(Stored items from a collection)
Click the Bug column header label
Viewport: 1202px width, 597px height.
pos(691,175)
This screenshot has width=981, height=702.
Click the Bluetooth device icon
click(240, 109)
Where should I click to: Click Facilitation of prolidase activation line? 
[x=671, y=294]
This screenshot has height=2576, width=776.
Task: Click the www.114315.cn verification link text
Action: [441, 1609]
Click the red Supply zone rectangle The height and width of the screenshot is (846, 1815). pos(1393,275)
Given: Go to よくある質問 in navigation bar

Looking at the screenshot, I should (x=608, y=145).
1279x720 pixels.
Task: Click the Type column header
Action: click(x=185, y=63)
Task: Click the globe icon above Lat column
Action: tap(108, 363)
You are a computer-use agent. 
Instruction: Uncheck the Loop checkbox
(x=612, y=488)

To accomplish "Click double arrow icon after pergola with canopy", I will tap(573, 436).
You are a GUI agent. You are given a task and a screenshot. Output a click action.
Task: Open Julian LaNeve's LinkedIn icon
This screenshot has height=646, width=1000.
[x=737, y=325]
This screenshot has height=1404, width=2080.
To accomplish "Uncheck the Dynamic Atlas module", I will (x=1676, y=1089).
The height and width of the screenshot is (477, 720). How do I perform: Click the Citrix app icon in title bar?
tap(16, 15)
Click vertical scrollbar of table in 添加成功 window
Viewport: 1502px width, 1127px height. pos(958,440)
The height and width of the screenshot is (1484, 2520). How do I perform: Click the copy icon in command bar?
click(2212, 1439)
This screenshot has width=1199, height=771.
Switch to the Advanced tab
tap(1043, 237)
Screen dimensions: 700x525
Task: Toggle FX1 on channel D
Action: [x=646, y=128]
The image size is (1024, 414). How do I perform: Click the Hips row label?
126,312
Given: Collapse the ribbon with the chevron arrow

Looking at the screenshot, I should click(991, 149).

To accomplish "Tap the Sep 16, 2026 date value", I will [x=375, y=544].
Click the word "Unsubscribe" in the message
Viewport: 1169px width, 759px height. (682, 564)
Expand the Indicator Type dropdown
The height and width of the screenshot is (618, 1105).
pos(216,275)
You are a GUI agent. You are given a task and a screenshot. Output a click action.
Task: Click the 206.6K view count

Exercise description: Swap every "How do I perform" in the data above for "What do I do to" and leave everything else the same.

Complete answer:
Click the Bug column header label
Viewport: 1202px width, 597px height.
pos(691,175)
This screenshot has width=981, height=702.
Click the Bluetooth device icon
click(240, 109)
Where should I click to: Click Facilitation of prolidase activation line? 
[x=671, y=294]
This screenshot has height=2576, width=776.
Task: Click the www.114315.cn verification link text
Action: [441, 1609]
Click the red Supply zone rectangle The height and width of the screenshot is (846, 1815). pos(1393,275)
Given: Go to よくある質問 in navigation bar

Looking at the screenshot, I should (x=608, y=145).
1279x720 pixels.
Task: Click the Type column header
Action: click(x=185, y=63)
Task: Click the globe icon above Lat column
Action: tap(108, 363)
You are a computer-use agent. 
Instruction: Uncheck the Loop checkbox
(x=612, y=488)

To accomplish "Click double arrow icon after pergola with canopy", I will tap(573, 436).
You are a GUI agent. You are given a task and a screenshot. Output a click action.
Task: Open Julian LaNeve's LinkedIn icon
This screenshot has height=646, width=1000.
[x=737, y=325]
This screenshot has height=1404, width=2080.
To accomplish "Uncheck the Dynamic Atlas module", I will (x=1676, y=1089).
The height and width of the screenshot is (477, 720). What do I do to: Click the Citrix app icon in title bar?
tap(16, 15)
Click vertical scrollbar of table in 添加成功 window
Viewport: 1502px width, 1127px height. pos(958,440)
The height and width of the screenshot is (1484, 2520). What do I do to: Click the copy icon in command bar?
click(2212, 1439)
This screenshot has width=1199, height=771.
Switch to the Advanced tab
tap(1043, 237)
Screen dimensions: 700x525
Task: Toggle FX1 on channel D
Action: [x=646, y=128]
The image size is (1024, 414). What do I do to: Click the Hips row label?
126,312
Given: Collapse the ribbon with the chevron arrow

Looking at the screenshot, I should click(991, 149).

To accomplish "Tap the Sep 16, 2026 date value", I will [x=375, y=544].
Click the word "Unsubscribe" in the message
Viewport: 1169px width, 759px height. (682, 564)
Expand the Indicator Type dropdown
The height and width of the screenshot is (618, 1105).
pos(216,275)
You are a GUI agent. You are given a task and a screenshot. Output a click action.
Task: Click the 206.6K view count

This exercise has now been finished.